June 6, 2012
As you have no doubt heard, 6 and a half million hashed passwords have been leaked from LinkedIn. Also, those password hashes were unsalted, so if you use your LinkedIn password in other places, change it everywhere. In a word, oops.
There is a 118MB file floating around (which shouldn't be too hard to find if you look for it) that contains the hashes. The file does not contain the usernames that match the passwords. LinkedIn also apparently has over 150 million accounts. On the surface, it doesn't seem like a huge deal, but appearances can be deceptive.
I, like a lot of other people, believe that it's certain that the account information is being sat on by whoever compromised the database. There are several ways that a database dump like this could be acquired, and none of the likely scenarios include a column-level dump of just passwords.

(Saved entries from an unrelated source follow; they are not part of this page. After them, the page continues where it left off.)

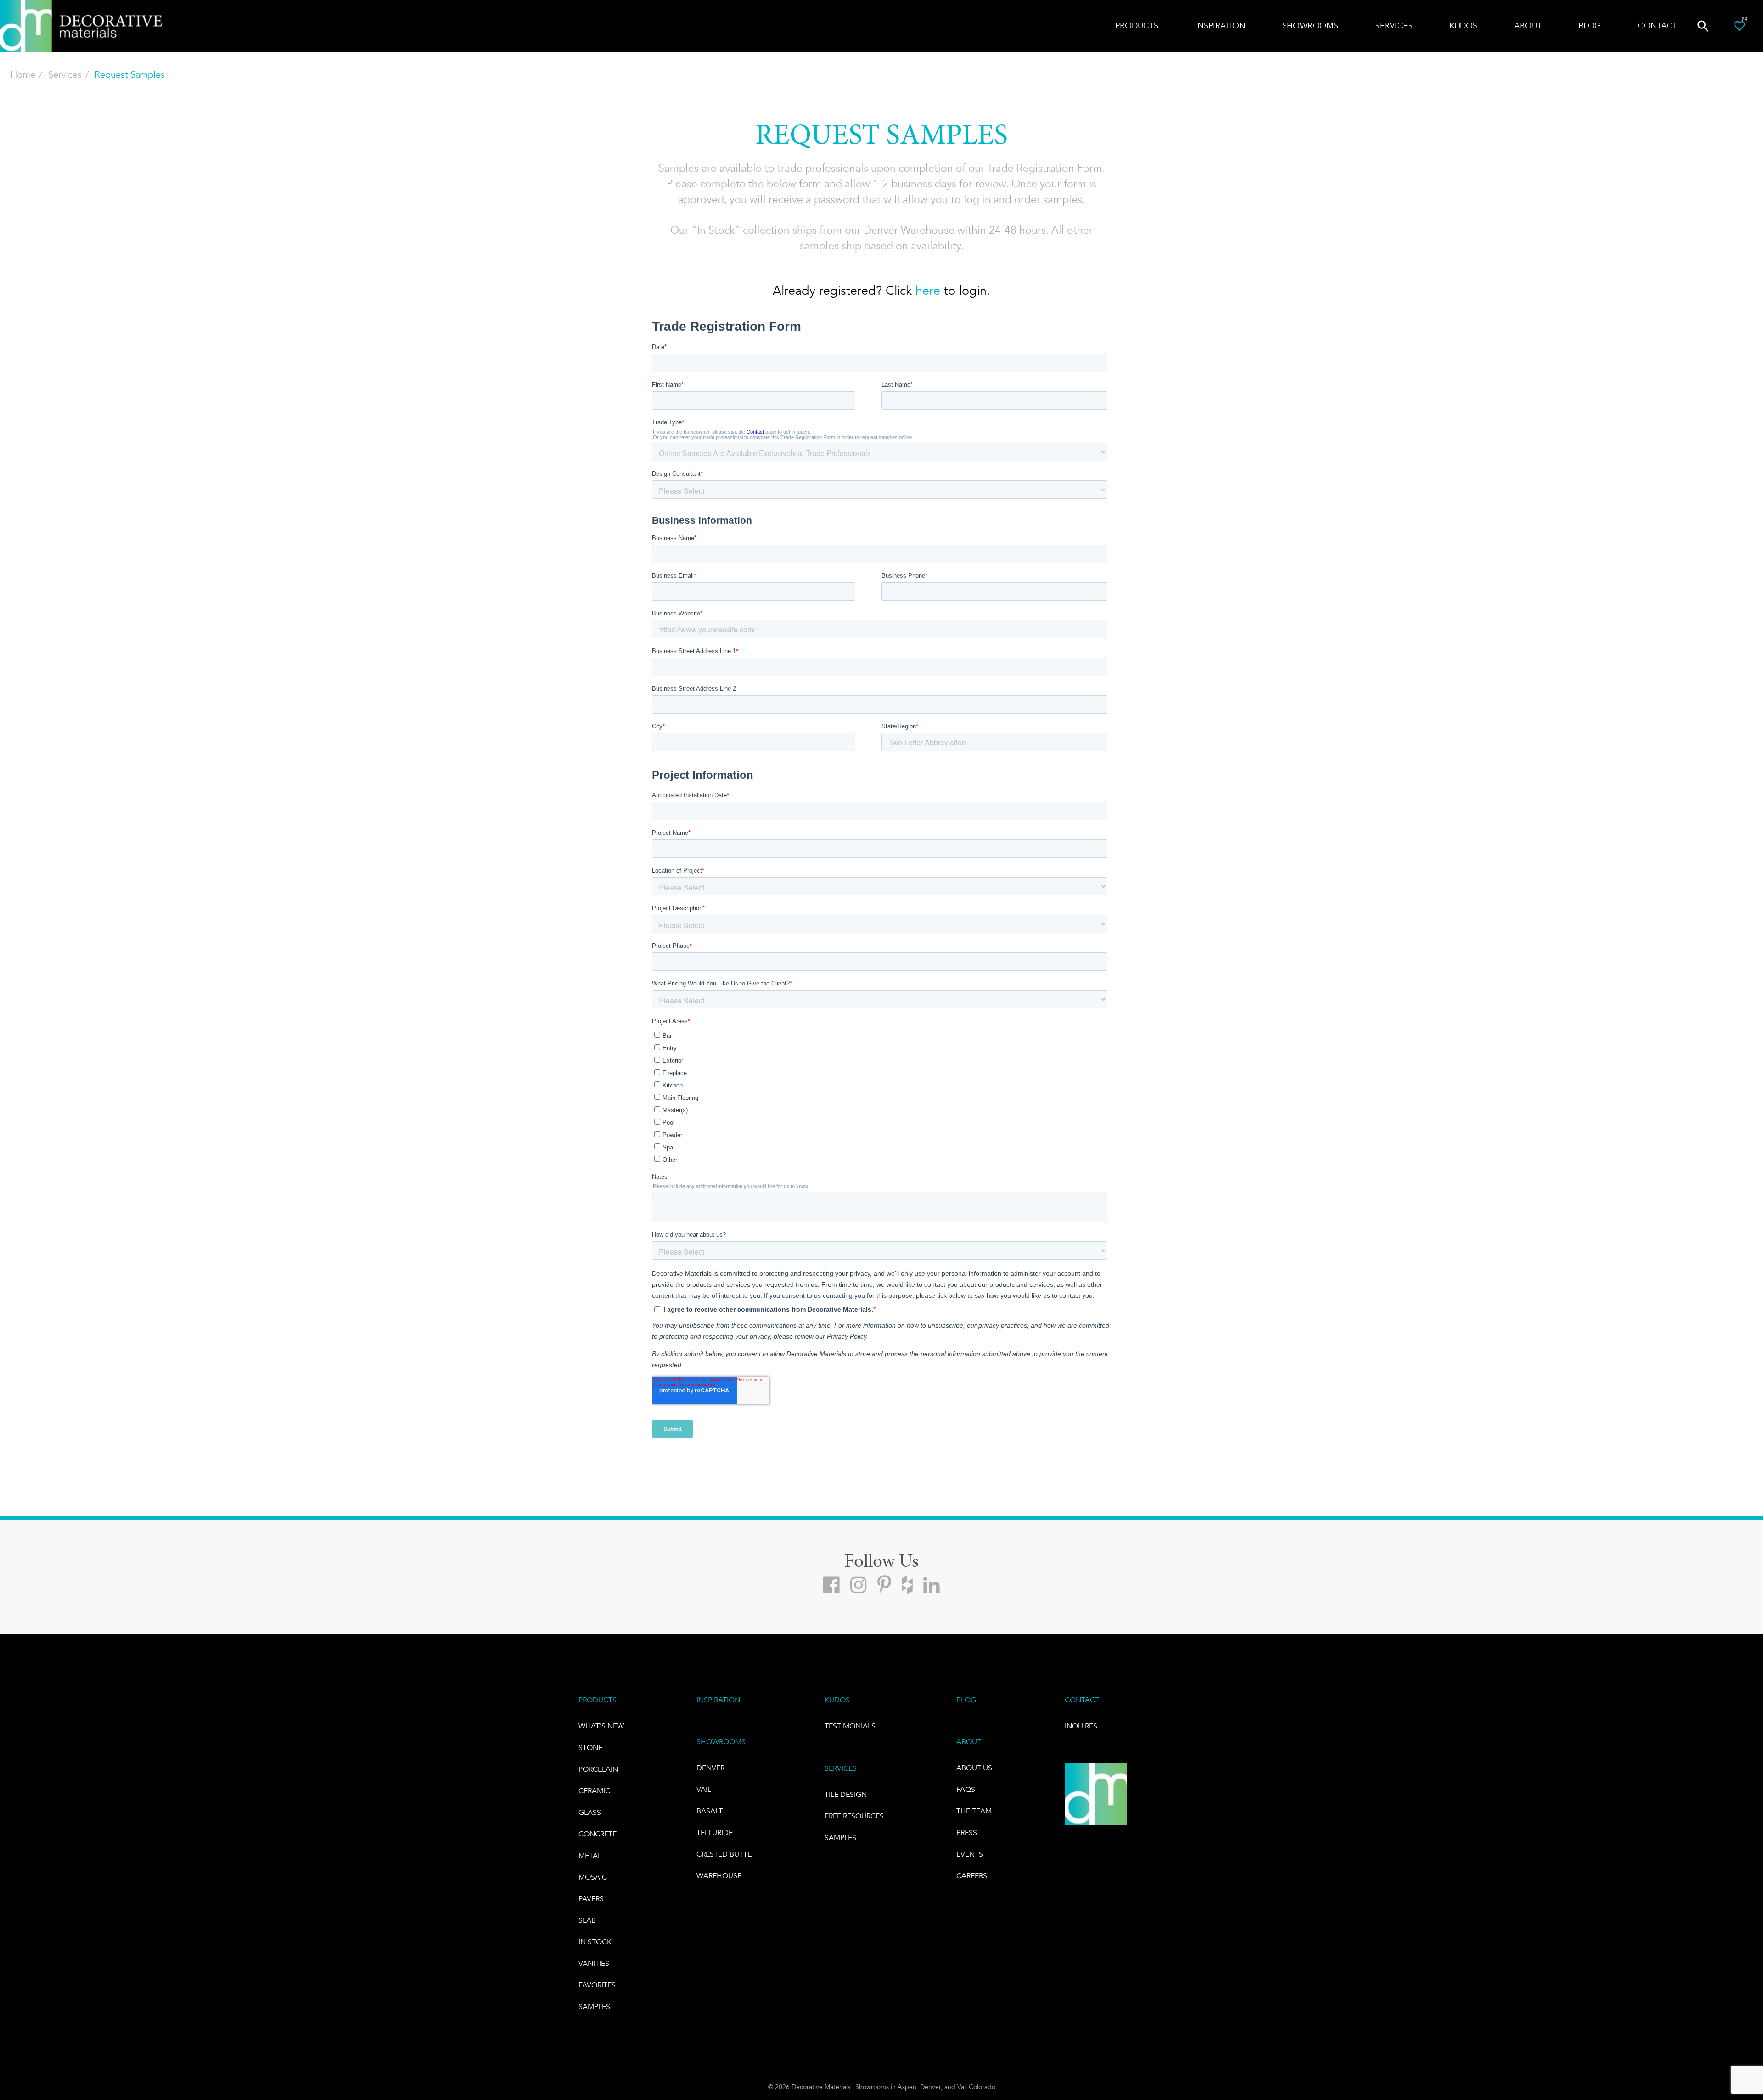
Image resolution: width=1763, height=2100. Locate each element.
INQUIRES (1081, 1726)
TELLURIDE (714, 1832)
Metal (589, 1855)
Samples (594, 2006)
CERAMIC (594, 1791)
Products (1136, 25)
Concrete (597, 1834)
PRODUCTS (597, 1700)
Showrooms (1310, 25)
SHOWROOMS (721, 1741)
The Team (974, 1811)
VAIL (703, 1789)
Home (23, 74)
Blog (1589, 25)
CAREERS (971, 1875)
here (927, 290)
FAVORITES (597, 1985)
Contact (1657, 25)
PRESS (966, 1832)
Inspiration (1220, 25)
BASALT (709, 1811)
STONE (590, 1747)
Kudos (1463, 25)
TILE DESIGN (846, 1794)
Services (65, 74)
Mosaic (592, 1877)
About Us (974, 1768)
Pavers (591, 1898)
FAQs (965, 1789)
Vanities (593, 1963)
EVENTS (969, 1854)
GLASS (589, 1812)
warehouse (718, 1875)
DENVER (710, 1768)
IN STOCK (595, 1942)
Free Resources (854, 1816)
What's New (601, 1726)
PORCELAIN (598, 1769)
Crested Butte (724, 1854)
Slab (587, 1920)
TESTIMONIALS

In addition, early analysis of the hash dump indicate that the list has already been deduplicated, so we can't be certain how many accounts these passwords represent (since you KNOW a bunch of idiots had password123 or LinkedIn1). There are several people on forums and twitter that have tested the hash of their password against the file and not found it, so it seems that all of the accounts aren't represented. This could mean that there are multiple files that the cracker is sitting on, or the source of the leak could have been incomplete. We should assume the worst case, which is that all of the accounts are compromised.
So lets take a look at the technical details of what's going on, why it's bad, how it could have been prevented, and so on.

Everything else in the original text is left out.